[[ DATASET RECORDS, beginning ]]
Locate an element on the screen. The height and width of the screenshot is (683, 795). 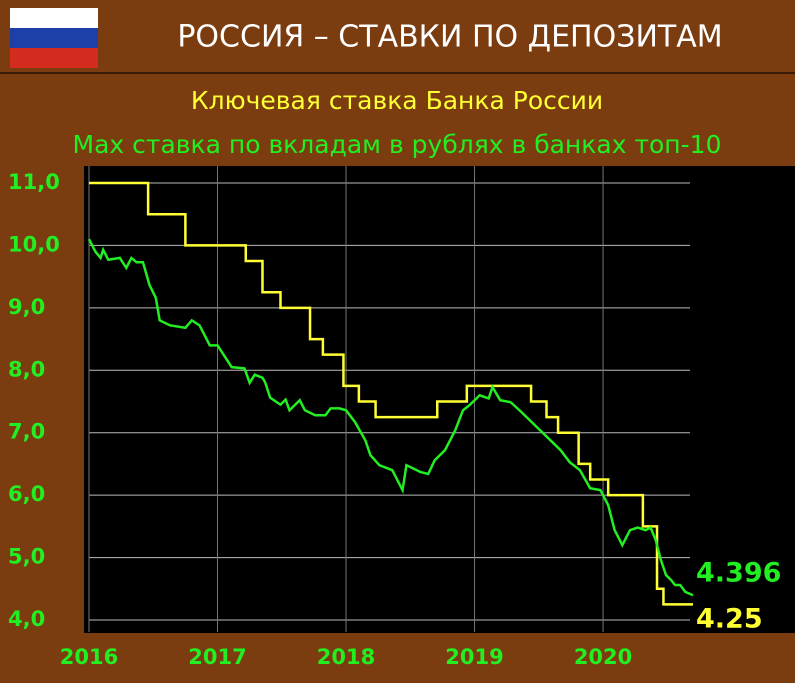
y-tick-label: 9,0 is located at coordinates (26, 307).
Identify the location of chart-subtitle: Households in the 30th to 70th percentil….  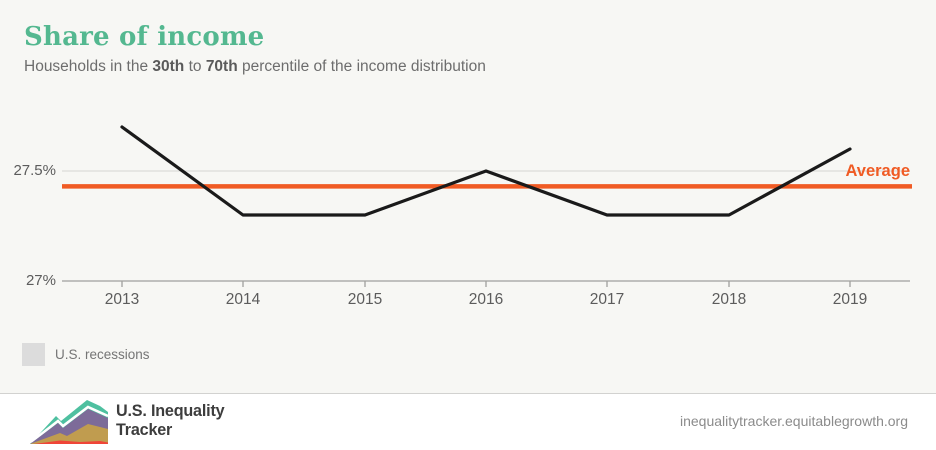
(255, 67).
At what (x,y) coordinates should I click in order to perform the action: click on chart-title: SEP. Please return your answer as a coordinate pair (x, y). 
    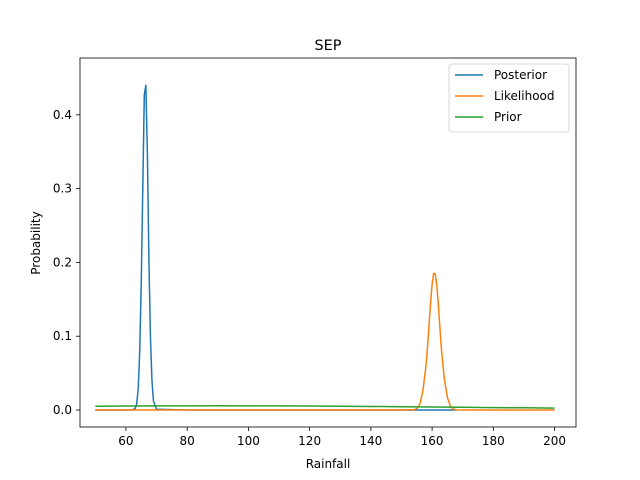
    Looking at the image, I should click on (328, 46).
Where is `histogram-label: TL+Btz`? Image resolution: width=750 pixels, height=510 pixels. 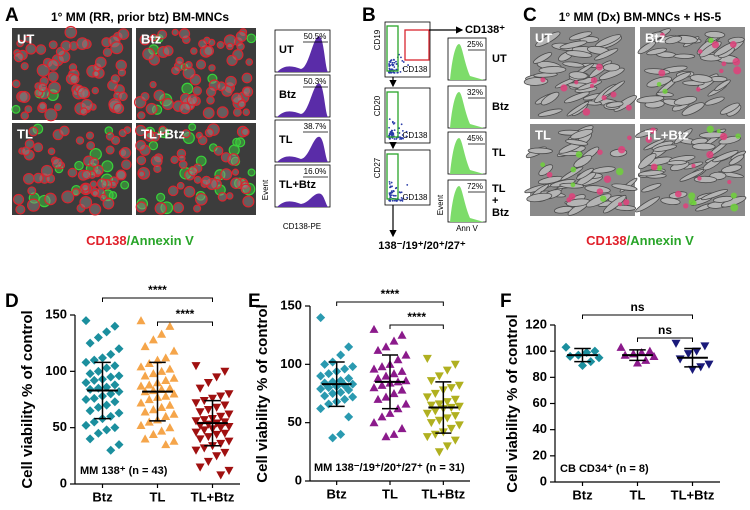 histogram-label: TL+Btz is located at coordinates (298, 185).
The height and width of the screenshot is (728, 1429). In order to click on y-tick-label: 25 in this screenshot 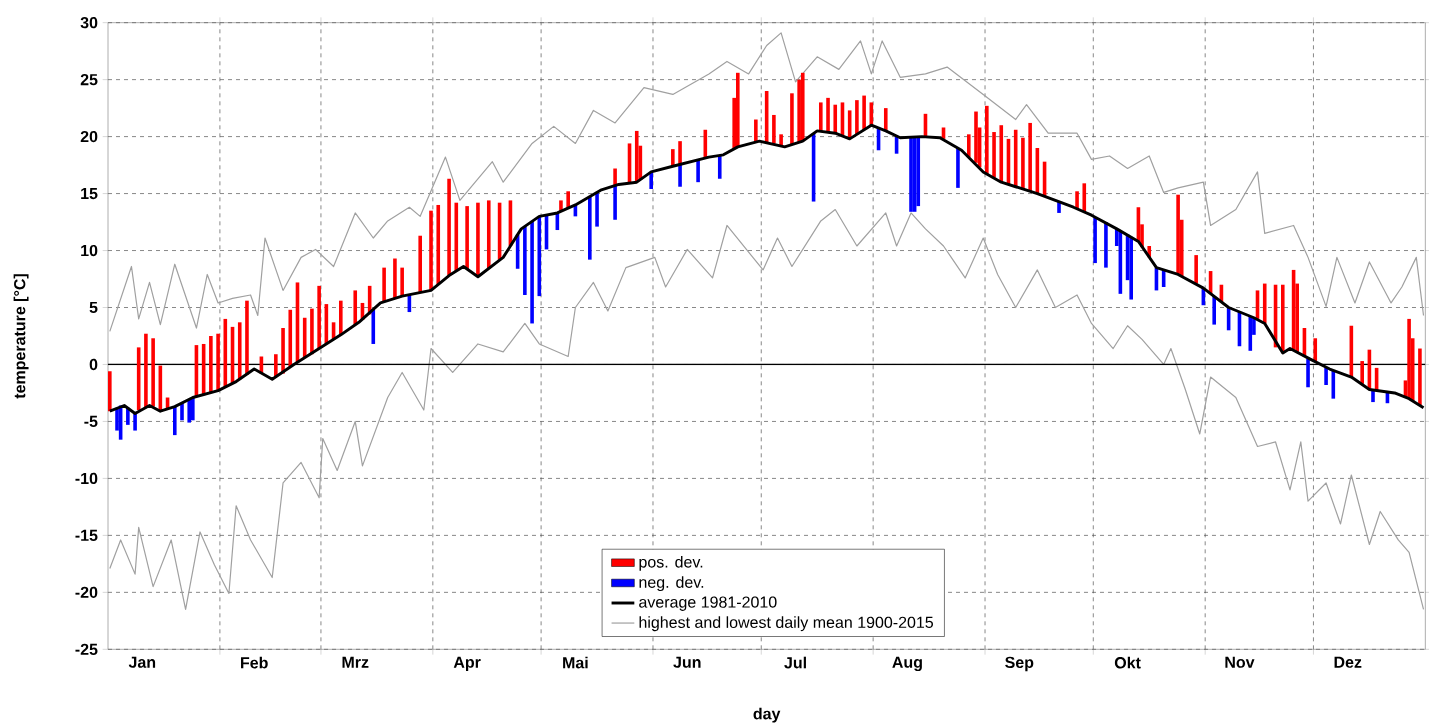, I will do `click(89, 80)`.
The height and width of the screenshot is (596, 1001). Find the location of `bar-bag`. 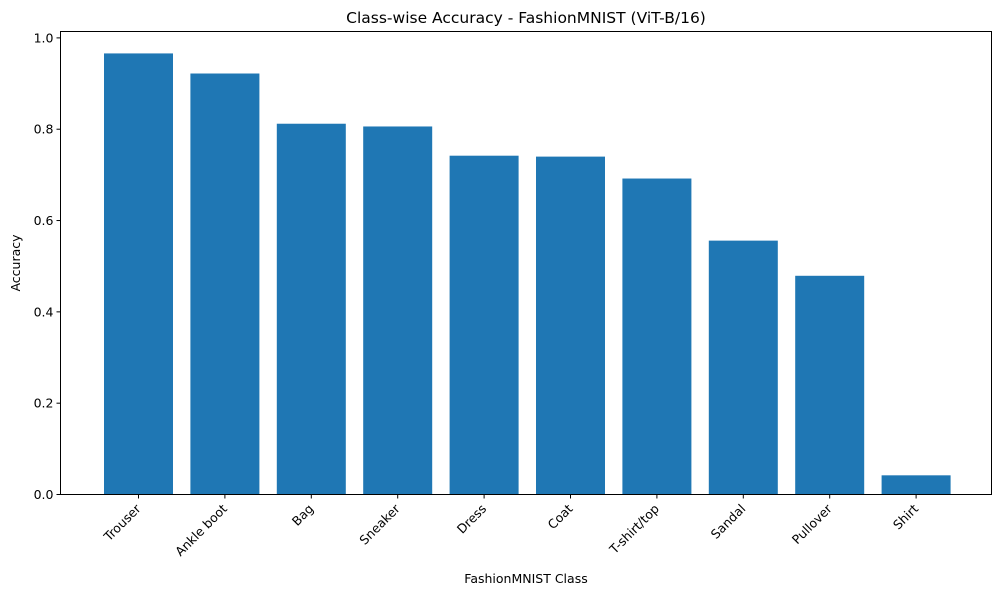

bar-bag is located at coordinates (311, 309).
[[ DATASET RECORDS, end ]]
**TRY IT:** Express the data, from its start through the line containing "Looking at the" (that line included), as a Markdown table with two columns: Row, holding a row number, and Line, holding the text. Leave out blank lines and pictures.

**WRITTEN ANSWER:**
| Row | Line |
|---|---|
| 1 | Locate an element on the screen. The height and width of the screenshot is (683, 795).  |
| 2 | y-tick-label: 9,0 is located at coordinates (26, 307). |
| 3 | Identify the location of chart-subtitle: Households in the 30th to 70th percentil….   |
| 4 | (255, 67). |
| 5 | At what (x,y) coordinates should I click in order to perform the action: click on chart-title: SEP. Please return your answer as a coordinate pair (x, y).  |
| 6 |     Looking at the image, I should click on (328, 46). |